* **PROBLEMS TO WORK ON**
- A) Answer these questions from the passage about John Shirley:
(i) According to Wikipedia, roughly how many Blue Öyster Cult lyrics has Shirley written?
(ii) What is the other title of the Eclipse Trilogy?
(iii) Which two games got tie-in novels from him?
- B) Write the next few sentences of the passage about John Shirley, picking up after its final sentence.

* **PASSAGE PROVIDED**
● ● ● ●

Some people think of John Shirley as “just” a cyberpunk or horror writer; often lumped in with William Gibson, Bruce Sterling et al., but he’s so much more than that—as is also true of the other writers. (I believe both Gibson and Sterling have acknowledged him as an influence.) Shirley, however, is also a “real” musician (depending on how you feel about punk), who’s had a couple of bands, and who has written something like forty lyrics (according to Wikipedia) to Blue Öyster Cult songs. (I remember one year at Orycon, in Portland—I don’t think it was the year I was Fan Guest of Honour there—when he and his band played for the dance. At least I think it was John; he wore a hoodie and sunglasses.) But that’s not really germane to my subject here. Although his novels City Come A-Walkin’ (1980) and the Eclipse (also called A Song Called Youth) Trilogy, comprising Eclipse (1985), Eclipse Penumbra (1988) and Eclipse Corona (1990) are often called seminal novels in the cyberpunk subgenre of SF, he’s much more versatile than those books alone—if that’s all you know him by—might suggest. He has also done movie and game novelizations and tie ins; notable (from my perspective) are the novelization of the movie Constantine (with Keanu Reeves—notably different from the graphic novel that spawned the movie), and the tie-in novels for both Halo and Bioshock games. (I mention those because I liked those franchises a lot.) He’s also written a Star Trek: Deep Space Nine script.

● ● ● ●

* **EXTRACTED DATA**

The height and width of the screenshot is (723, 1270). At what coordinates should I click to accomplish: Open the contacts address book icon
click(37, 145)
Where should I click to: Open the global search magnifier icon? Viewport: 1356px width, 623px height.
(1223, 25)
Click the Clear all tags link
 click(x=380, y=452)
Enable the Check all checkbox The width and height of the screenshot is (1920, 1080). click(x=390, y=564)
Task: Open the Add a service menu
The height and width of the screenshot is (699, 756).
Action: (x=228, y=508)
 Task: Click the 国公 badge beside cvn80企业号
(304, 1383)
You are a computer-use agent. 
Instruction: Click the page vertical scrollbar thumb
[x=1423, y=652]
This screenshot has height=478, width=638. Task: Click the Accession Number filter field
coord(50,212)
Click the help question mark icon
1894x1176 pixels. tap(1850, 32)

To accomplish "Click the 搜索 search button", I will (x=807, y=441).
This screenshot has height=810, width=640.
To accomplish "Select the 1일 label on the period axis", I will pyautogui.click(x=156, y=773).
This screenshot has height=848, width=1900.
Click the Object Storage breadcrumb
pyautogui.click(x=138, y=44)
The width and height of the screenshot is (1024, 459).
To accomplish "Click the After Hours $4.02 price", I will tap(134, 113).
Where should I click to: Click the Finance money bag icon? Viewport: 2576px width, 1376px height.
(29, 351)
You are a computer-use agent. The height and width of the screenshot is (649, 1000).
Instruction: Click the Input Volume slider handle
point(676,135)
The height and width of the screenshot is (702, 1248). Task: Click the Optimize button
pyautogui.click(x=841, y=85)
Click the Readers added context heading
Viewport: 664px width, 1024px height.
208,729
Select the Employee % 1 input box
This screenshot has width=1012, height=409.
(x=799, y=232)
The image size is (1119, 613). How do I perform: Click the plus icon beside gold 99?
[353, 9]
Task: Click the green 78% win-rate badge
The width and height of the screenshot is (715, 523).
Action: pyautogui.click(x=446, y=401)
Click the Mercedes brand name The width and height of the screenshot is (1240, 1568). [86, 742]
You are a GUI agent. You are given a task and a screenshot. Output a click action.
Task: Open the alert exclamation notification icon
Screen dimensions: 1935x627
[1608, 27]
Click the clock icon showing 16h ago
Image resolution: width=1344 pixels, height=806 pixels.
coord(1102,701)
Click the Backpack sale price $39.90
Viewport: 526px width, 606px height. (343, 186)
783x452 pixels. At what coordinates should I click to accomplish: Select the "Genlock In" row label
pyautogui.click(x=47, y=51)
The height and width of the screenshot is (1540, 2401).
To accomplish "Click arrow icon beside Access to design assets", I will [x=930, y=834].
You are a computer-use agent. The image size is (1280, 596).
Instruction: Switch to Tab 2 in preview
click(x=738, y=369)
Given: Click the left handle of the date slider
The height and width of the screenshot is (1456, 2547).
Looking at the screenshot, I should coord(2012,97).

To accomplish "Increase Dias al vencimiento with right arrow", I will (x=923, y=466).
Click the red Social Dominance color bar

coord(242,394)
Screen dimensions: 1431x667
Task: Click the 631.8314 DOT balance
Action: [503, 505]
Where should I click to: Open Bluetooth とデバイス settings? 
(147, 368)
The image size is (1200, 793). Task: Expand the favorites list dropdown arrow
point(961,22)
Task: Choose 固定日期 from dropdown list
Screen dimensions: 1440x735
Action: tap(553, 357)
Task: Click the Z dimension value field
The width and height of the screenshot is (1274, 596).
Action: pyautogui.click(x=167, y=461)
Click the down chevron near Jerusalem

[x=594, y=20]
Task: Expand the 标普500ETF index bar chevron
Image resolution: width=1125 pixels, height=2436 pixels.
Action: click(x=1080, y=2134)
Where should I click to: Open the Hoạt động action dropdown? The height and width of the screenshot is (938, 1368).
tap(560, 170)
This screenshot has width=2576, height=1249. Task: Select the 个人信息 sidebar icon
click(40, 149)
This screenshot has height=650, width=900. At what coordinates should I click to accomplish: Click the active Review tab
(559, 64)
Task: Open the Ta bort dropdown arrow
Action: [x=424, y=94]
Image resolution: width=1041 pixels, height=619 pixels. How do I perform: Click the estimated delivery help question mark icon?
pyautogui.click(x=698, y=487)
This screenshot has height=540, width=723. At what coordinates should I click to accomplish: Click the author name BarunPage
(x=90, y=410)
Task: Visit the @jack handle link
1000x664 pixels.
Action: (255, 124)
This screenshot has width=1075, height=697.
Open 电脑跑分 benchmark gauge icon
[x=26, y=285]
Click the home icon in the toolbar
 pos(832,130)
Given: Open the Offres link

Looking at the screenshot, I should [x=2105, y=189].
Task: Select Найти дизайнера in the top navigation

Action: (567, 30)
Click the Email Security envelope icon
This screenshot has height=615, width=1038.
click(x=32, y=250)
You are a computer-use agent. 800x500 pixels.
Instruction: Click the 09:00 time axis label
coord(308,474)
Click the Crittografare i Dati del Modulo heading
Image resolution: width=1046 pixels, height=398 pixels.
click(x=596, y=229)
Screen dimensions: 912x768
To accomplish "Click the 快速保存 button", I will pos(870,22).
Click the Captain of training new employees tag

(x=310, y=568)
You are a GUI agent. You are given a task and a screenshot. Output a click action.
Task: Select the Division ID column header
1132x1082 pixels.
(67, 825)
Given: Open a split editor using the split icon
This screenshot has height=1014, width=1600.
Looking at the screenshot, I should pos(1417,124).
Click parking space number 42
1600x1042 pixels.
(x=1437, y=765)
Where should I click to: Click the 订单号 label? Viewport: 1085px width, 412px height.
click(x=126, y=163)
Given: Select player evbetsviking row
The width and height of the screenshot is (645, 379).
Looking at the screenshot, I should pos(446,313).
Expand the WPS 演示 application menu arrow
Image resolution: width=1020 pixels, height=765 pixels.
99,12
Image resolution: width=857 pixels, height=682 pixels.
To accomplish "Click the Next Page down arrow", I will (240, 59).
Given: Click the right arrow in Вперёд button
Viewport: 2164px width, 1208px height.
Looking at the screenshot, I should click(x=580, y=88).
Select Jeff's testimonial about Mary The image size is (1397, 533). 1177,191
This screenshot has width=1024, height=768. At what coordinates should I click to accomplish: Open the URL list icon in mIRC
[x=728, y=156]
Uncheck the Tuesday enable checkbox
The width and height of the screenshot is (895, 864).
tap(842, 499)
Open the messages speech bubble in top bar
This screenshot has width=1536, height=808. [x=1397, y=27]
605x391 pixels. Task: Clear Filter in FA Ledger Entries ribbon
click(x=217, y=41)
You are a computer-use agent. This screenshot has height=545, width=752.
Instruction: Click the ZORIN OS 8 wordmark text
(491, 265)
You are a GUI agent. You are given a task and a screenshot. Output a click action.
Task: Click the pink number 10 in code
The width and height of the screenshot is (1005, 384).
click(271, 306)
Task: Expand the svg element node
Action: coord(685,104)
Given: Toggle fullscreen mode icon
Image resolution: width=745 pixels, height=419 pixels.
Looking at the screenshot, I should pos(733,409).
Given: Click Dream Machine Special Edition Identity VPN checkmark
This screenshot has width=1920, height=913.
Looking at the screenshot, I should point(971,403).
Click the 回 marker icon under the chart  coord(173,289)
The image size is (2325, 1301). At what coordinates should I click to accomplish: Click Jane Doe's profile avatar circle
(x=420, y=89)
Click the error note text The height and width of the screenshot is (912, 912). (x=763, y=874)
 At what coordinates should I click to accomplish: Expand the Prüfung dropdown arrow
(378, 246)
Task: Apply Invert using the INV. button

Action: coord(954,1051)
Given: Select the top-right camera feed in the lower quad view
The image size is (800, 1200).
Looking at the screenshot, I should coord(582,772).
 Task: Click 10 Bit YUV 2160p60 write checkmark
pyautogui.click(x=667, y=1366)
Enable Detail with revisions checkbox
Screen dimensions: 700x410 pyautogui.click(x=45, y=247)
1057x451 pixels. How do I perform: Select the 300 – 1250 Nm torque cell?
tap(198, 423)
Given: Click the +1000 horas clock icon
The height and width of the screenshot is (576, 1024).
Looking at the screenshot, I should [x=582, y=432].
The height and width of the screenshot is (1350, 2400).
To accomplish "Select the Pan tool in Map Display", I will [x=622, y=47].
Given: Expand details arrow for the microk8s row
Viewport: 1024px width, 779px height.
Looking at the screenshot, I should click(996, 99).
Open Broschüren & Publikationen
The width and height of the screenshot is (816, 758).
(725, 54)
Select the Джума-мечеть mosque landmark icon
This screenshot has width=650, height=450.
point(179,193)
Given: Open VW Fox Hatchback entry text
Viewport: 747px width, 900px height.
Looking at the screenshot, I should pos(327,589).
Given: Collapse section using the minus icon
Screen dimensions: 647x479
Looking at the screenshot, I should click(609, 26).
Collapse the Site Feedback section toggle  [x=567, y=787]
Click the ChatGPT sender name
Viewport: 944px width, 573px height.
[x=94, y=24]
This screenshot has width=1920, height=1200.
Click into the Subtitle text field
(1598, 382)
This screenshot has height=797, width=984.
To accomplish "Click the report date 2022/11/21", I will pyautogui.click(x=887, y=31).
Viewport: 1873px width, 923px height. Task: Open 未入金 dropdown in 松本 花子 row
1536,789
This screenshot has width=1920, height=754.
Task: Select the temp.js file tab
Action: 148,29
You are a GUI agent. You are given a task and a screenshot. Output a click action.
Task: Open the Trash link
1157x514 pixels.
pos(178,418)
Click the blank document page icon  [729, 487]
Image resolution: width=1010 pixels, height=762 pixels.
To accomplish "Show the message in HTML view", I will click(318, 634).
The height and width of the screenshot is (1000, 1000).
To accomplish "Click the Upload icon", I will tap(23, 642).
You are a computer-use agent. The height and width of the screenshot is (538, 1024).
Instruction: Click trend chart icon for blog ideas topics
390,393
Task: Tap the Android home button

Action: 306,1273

● ● ● ●

* **RESULTS OF THE TASKS**
- A)
(i) Something like forty.
(ii) A Song Called Youth.
(iii) Halo and Bioshock.

- B)
But here I want to address a couple of books he’s produced in the last two years, specifically in the fantasy and western genres—and those two genres are generally as far apart, one might think, as you can get! The books I speak of (both available in paper and as Kindle books from—and I’m not trying to be a shill for that distributor, but it seems most of what you want is available there—Amazon.com; the books are Doyle After Death and Wyatt in Wichita. (Without weakening my main thrust I might point out that SF authors like Ted Sturgeon also wrote westerns; detective/mystery author John D. MacDonald wrote some terrific SF, so cross-genre writing is not a new thing.)
Good cross-genre writing, however, is another kettle of fish of a different colour! I’m not saying Doyle After Death is a seminal ghost-detective story—in fact, it probably won’t inspire imitators. It might well be (and remain) sui generis, a thing unto itself; who else but John Shirley could imagine a post-death world where the creator of the world’s first and greatest consulting detective would become a detective himself? Or the “town constable,” which is what he became in the after. The after what?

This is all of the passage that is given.